Tribalism 

            Three fundamental identities challenge each other in a person’s life. These are the beliefs of the parents, the beliefs of society (peers), and the beliefs individually held by the self. The three identities create three conflicts, all of which occur in adolescence. 

            Very young children take the information from, and actions of, their parents as ultimate truth. They depend on their parents to interpret the world for them. They identify with their all-knowing parents and seem to assume that when they, themselves, become adults, they will have this certainty also. (As all of you reading this know, that isn’t the case.) 

            As they grow older, children start to separate their beliefs and understandings about the world from those of their parents. This is the first conflict. In many cases children disagree just to be different. Their understanding and self-confidence are limited, so they are often illogical, defensive, and angry. There is a strong drive to establish this individual identity. The growing child senses that his or her personal view of the world is what defines the self. But a third identity intervenes, and the second conflict arises. 

            In the struggle to escape the parents’ belief system, the influence of peer beliefs takes over. The young person’s lack of self-confidence makes adopting peer beliefs essentially unavoidable in creating the separation from parental beliefs. Parents see this happening, usually object to it, and the conflict between parental beliefs and peer beliefs establishes itself with the child in the middle. 

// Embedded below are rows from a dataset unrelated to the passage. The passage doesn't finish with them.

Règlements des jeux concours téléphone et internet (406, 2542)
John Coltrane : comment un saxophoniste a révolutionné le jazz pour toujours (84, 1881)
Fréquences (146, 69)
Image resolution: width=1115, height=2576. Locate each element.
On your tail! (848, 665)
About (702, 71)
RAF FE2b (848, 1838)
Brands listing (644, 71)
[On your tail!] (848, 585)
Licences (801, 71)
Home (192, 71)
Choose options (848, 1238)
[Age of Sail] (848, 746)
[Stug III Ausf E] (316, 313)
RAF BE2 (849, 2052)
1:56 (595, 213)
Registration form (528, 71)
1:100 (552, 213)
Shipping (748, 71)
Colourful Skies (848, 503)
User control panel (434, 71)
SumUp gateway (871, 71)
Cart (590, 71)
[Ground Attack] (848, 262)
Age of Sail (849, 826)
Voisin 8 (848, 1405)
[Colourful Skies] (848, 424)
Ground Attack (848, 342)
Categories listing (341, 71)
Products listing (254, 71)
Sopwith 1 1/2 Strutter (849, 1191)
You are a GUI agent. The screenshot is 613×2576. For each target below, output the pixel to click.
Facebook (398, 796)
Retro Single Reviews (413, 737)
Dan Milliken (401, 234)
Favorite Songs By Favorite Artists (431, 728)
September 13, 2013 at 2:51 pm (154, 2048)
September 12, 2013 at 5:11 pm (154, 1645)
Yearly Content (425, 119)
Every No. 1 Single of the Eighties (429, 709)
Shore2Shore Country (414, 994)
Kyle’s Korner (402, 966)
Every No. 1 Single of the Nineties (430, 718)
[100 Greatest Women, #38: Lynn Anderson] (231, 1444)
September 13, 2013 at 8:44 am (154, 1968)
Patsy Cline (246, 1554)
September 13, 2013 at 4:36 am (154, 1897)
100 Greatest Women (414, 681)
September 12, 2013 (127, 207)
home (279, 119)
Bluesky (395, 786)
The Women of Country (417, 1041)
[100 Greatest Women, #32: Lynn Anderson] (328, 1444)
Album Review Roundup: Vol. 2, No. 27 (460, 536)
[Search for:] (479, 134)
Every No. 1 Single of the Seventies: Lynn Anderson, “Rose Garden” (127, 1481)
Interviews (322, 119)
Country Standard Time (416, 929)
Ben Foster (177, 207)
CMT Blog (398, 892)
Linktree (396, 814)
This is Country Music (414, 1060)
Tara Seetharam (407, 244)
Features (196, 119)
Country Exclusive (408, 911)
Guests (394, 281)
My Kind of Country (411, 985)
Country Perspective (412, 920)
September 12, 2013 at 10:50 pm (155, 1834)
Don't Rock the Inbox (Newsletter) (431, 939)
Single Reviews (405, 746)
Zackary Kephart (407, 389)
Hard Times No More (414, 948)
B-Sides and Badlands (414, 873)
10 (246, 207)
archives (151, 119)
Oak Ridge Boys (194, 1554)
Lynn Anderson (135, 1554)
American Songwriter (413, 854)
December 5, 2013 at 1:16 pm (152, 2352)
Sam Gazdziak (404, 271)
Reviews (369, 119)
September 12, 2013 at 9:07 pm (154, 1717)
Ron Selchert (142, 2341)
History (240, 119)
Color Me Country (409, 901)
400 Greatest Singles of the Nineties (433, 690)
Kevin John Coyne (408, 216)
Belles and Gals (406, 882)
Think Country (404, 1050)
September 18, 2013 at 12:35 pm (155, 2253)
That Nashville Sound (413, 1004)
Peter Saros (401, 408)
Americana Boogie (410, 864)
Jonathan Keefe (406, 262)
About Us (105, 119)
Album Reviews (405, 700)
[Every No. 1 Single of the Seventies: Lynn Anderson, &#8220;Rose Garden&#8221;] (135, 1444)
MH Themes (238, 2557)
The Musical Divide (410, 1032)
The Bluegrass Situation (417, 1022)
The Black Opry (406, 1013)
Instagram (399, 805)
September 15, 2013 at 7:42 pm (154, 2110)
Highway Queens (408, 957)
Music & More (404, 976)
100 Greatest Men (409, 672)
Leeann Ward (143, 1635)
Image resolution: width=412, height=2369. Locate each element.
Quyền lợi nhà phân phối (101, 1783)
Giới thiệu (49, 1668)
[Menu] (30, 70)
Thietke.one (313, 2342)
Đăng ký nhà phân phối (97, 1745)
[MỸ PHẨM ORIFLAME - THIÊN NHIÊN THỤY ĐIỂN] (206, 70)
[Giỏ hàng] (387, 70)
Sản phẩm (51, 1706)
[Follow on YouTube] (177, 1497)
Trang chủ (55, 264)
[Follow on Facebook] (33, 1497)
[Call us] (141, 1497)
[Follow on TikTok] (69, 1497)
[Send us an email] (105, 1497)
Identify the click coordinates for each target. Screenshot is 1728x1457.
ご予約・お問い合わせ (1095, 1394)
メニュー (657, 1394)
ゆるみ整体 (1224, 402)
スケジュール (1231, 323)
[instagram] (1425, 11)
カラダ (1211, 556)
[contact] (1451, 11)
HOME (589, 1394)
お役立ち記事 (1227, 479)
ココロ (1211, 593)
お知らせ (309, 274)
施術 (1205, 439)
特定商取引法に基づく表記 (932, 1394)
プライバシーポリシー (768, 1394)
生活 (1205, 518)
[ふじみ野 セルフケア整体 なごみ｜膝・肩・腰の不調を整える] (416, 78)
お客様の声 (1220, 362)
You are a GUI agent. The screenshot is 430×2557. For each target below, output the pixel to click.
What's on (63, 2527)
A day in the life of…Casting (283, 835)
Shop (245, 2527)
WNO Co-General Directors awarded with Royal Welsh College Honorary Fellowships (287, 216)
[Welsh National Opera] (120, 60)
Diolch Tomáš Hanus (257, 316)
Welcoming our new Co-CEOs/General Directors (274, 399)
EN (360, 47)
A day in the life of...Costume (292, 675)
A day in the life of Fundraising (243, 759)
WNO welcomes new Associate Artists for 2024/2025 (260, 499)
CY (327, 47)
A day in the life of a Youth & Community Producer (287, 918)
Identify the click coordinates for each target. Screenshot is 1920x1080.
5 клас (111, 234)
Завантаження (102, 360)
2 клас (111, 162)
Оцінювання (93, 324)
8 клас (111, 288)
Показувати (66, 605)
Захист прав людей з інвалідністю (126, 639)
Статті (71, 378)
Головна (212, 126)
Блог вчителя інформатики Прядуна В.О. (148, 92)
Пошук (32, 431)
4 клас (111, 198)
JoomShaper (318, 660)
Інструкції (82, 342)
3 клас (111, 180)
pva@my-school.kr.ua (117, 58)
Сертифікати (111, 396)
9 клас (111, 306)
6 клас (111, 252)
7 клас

            This sets the stage for the third conflict, which I believe defines the self for the rest of life. Since the goal of the drive for separation is to establish the individual self, peer beliefs are not a satisfactory end. There must still be individual decisions and beliefs adopted that are not from the peer beliefs.  

            This begins a tension between the individual identity and the social identity. The adolescent, acutely feeling the pull from all three identities, which vary in influence in a highly volatile way, is a mess. As years pass, the mature adult sensibility emerges (hopefully). I see this not as arriving at certainty, but as coming to terms with constantly managing the conflict between individual and social identities, with parental influence fading into the background. This lasts a lifetime. 

            The social identity I refer to as tribalism. A tribe is whatever group the self identifies with in a particular aspect of life. One attraction of the tribe is that authority is either shared (“Everyone agrees”), vaguely defined (“It’s always been that way”), or external (“[?] says so”).  External authority can be God, a sage, a king, a set of rules, etc. 

            By far the most prevalent and powerful external authority is God. The invoking of the supernatural as the authority has many benefits for the self. No one (not even the priests) have to justify beliefs or rules of behavior. Kings, priests, elders, etc, can exercise a lot of power if they align their desired actions and beliefs with the authority of God.  

            But all tribal authorities provide uncomplicated psychological processing. We don’t have to defend or explain our decisions or behaviors or beliefs, if we can cite the tribal authority. Not even to conflicting tribes. Though each tribe will have different beliefs and different, sometimes violently conflicting, behaviors, they each tacitly accept the principle of tribalism, so it’s simply a competitive matter (“My God is better than your God” or “I know what God wants, you’re wrong about it”) not a fundamental difference in ways of thinking about the world. 

            The desire to belong is a powerful force. Few individuals regularly break with tribal beliefs on serious issues. Even fewer of them are functional. Most of us move on to other tribes as we mature. 

            While religion is the most prevalent, it’s far from the only significant form of tribalism in the world. Others are nations, states, cities, societies (secret, like masons; or not secret, like boy scouts and scientists), political parties or factions, gangs, and families—the original tribes. Each has its draw, and many can coexist in an individual because they address different parts of the self. A person can be a gang member, an American, and a Christian. 

            My main point is that the conflict of tribe vs. self defines us. We will never resolve it. We need our tribes, and we need our selves. We must balance them. The problems from over dependence on tribal identities are a danger of tribalism itself, not just of some other tribe that is currently giving our tribe trouble. 

            Too many of the arguments against religion miss this point. There is an idea that if we could “cure” the religious, we would end most of the problems of the world. The attraction is deeper than that. We will never cure tribalism. These needs will be met one way or another because, well, we need them. We are social beings. Though we keep some parts of ourselves individually, we will always depend on social connections to sustain us. We will all belong always to tribes. 

            What we can and must do is manage our tribalism. We can encourage healthy individualism, respectfully question all tribal authorities, and learn to recognize inter-tribal conflicts quickly and resolve them peacefully (or at least locally), so that we reap the benefits without creating non-adaptive global behaviors that threaten humanity as a whole, e.g. worldwide war, famines, epidemics, or damage to the biosphere. 

            Our tribes must evolve with the times.